Palmermo: For the scene where Casey is singing, he suggested we shoot on Saturday, which was our day off. It was just Casey, David, and myself. All those shots made the movie and that plays to the movies’ strengths, which is a very intimate, emotional movie. Sure, the light could have looked a little better, but being that intimate gets you such great material. I certainly don’t care if we have a lack of perfection occasionally for something that’s so raw and real.
Lowery: The big movies are big for a reason. They need that army, but it does get overwhelming at times and it can slow you down. By doing something so stripped down and making it intimately with such a small, tightly knit group of friends, we were able to do more and try more things and go exploring.
Palmermo: On a film this size, we had to schedule around where the sun would be. I would then remove light by blocking out windows that I didn’t want to be active. That’s purely budgetary. We would have loved to overpower the sun, but that wasn’t in our fixtures budget.
When the sun was overhead, it would be bouncing off this green grass and green leaves and it was sending a ton of green into the house. With Rooney, who has very fair skin, when she walked up to a window she would take a lot of green in her face. I laid out big pieces of muslin so it’d bounce warmer white light — that’s all I could really do, besides blacking out windows.
Andrew Droz Palmero
Palmermo: One of the things that was challenging was creating a different look – the way the camera moves, the lighting, the look of the house — for each of the different phases of the film. The house and movie is different with Rooney and Casey, than when the Latino family moves in, or the squatters at the party.
Lowery: Visually, the film was initially conceived to be just a series of tableaus, before it expanded and we had the next family move in. I was just conceiving of it as a series of very quiet, haunting scenes in this space between two people and that remained for the beginning of the movie. I knew the shots would last for a sustained length of time and I talked to Andrew a lot about how to create frames that carried emotional weight and where we should put the camera to engage and hold the audiences’ attention.
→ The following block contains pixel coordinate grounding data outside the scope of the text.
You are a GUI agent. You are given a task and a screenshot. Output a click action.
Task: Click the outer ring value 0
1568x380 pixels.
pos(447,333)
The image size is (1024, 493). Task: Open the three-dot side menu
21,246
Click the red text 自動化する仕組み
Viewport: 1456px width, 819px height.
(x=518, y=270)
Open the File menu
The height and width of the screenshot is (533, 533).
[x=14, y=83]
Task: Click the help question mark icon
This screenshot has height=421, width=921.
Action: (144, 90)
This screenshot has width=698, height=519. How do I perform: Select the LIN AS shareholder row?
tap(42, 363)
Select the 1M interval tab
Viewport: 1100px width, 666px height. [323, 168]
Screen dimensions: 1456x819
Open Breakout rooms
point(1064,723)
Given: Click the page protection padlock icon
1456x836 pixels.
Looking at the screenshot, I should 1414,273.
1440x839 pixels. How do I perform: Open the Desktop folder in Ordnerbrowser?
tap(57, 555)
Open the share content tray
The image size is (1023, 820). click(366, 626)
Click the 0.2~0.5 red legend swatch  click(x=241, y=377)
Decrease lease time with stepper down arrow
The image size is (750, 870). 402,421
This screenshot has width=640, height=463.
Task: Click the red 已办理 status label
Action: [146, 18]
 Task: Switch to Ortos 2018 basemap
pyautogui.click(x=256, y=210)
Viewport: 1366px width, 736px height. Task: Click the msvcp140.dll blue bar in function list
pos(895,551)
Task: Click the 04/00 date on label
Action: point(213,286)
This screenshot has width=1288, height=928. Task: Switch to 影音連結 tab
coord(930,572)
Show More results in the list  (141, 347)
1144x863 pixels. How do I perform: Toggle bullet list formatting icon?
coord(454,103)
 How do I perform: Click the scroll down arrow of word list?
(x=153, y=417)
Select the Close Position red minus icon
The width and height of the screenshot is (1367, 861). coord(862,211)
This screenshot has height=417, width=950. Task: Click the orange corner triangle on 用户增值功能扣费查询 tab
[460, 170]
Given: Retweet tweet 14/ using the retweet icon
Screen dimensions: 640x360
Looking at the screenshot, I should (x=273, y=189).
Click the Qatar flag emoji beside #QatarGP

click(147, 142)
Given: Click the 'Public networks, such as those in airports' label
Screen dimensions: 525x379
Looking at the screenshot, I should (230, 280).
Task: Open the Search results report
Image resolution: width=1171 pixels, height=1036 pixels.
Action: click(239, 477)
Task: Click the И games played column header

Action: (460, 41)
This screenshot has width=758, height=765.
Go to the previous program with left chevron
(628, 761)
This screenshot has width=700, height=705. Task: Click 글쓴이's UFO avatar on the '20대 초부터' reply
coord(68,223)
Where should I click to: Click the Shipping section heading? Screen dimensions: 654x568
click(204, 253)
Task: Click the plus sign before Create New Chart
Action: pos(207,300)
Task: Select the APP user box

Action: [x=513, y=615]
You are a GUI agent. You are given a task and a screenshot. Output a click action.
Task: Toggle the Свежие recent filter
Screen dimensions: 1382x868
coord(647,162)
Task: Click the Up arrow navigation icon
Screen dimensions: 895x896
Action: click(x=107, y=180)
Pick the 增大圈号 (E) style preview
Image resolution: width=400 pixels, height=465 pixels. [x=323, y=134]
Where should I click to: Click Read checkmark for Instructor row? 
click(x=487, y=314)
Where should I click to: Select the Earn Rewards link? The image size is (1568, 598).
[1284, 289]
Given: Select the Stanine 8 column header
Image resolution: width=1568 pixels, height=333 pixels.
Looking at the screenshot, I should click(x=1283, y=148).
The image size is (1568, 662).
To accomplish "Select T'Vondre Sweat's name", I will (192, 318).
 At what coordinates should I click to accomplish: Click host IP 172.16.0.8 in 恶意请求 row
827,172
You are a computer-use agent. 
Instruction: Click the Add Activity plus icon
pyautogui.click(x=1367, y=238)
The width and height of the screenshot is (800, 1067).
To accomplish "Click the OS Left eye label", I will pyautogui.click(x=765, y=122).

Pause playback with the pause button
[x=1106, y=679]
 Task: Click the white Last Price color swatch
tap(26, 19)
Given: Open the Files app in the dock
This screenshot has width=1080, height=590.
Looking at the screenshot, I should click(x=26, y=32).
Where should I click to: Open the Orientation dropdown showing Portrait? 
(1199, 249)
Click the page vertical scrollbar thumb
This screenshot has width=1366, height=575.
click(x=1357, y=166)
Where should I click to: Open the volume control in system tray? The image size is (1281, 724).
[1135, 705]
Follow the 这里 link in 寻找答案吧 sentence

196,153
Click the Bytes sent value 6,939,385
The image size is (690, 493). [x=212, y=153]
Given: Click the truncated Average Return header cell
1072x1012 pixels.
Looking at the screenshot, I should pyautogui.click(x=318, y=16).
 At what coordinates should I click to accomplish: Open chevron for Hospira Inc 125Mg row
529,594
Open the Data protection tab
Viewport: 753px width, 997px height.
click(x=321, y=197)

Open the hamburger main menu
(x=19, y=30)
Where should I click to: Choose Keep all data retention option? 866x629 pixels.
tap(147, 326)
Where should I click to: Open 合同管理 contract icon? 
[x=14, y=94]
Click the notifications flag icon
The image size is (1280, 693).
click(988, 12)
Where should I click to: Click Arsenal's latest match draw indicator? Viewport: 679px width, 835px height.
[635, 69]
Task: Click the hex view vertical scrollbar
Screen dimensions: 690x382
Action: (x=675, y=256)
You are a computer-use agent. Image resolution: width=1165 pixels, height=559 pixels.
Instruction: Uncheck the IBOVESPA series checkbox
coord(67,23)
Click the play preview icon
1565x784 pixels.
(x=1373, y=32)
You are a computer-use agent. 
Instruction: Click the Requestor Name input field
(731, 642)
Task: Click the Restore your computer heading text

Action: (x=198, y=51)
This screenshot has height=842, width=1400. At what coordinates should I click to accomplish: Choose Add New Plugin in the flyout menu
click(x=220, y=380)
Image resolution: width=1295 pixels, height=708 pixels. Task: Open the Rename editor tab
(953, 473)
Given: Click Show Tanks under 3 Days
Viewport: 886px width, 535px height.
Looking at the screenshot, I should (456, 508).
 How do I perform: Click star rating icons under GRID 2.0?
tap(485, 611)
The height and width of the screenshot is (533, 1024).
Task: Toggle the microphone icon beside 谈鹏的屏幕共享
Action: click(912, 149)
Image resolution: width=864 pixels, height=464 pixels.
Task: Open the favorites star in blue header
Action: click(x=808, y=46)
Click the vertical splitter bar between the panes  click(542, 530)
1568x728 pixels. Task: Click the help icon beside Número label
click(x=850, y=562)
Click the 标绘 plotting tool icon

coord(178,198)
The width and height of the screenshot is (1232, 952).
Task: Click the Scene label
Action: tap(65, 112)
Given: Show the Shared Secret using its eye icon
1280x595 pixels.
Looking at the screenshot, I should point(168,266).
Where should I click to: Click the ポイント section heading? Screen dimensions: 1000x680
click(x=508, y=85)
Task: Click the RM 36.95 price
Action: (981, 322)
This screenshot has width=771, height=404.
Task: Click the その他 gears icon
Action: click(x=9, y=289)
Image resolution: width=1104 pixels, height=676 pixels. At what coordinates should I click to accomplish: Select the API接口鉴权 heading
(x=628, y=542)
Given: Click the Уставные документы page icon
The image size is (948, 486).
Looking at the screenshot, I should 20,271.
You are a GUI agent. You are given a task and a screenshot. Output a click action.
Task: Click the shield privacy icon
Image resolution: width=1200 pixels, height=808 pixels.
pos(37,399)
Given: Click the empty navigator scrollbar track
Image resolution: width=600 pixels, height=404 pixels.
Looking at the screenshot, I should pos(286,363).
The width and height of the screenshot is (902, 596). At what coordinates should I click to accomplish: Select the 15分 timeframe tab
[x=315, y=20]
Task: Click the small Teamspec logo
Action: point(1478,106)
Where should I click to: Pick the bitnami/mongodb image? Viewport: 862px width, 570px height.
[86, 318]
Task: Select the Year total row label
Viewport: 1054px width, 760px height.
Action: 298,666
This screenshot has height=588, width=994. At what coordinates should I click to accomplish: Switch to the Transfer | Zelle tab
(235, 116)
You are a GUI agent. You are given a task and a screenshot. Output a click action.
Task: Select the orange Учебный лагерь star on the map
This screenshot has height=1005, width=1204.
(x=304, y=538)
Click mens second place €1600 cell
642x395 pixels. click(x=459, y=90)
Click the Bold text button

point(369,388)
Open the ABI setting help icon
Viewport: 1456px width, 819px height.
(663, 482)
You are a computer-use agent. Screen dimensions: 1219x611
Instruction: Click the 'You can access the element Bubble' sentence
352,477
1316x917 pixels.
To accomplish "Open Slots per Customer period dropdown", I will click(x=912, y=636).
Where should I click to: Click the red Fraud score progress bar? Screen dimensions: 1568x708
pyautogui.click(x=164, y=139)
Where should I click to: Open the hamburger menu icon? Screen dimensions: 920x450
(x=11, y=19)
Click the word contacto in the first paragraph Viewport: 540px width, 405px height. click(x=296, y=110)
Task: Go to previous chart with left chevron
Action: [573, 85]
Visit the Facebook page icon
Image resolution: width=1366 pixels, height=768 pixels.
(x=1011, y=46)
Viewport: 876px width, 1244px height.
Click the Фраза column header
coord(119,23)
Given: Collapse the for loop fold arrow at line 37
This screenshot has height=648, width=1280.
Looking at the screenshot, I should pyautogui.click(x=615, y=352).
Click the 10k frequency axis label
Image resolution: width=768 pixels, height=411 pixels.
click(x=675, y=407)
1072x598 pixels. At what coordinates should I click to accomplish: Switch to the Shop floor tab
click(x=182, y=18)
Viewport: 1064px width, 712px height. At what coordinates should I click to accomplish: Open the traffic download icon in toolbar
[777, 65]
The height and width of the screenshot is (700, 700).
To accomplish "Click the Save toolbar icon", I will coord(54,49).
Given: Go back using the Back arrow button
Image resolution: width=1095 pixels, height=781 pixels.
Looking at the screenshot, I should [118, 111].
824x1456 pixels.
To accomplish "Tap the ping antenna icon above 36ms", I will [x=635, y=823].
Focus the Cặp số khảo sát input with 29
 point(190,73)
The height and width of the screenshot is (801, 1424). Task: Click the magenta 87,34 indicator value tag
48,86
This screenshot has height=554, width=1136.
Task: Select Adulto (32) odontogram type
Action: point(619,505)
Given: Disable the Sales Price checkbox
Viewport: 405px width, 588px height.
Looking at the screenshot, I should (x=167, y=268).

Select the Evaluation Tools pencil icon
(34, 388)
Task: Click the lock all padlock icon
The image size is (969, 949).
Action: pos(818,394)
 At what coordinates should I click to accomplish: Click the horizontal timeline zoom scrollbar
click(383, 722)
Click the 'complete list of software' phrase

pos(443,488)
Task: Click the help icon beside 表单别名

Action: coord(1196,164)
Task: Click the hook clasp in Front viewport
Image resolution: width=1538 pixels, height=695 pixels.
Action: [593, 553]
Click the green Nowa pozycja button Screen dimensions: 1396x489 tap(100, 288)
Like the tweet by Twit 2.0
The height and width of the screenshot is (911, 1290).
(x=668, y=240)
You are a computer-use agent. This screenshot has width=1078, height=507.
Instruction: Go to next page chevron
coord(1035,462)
Palmermo: The house is super small, so we thought it would be great to have a smaller-body camera [Arri Alexa Mini] so we could get it where we needed it to be. As we moved into the future, we had to find a way to make it look different but still feel part of the same cinematic universe. It was at this point in the film that I first introduced fluorescent lighting and seeing modern LED lighting versus the standard house bulbs or practicals we used in the beginning. More than lighting, the camera is doing different things than it was doing before.
Andrew Droz Palermo
Lowery: When the family moves in after Rooney has left the house… we decided just be more fluid and let the camera just sort of float around the space versus being so rigidly formalist in our approach. And that was very conducive to the way time starts to flow in that sequence.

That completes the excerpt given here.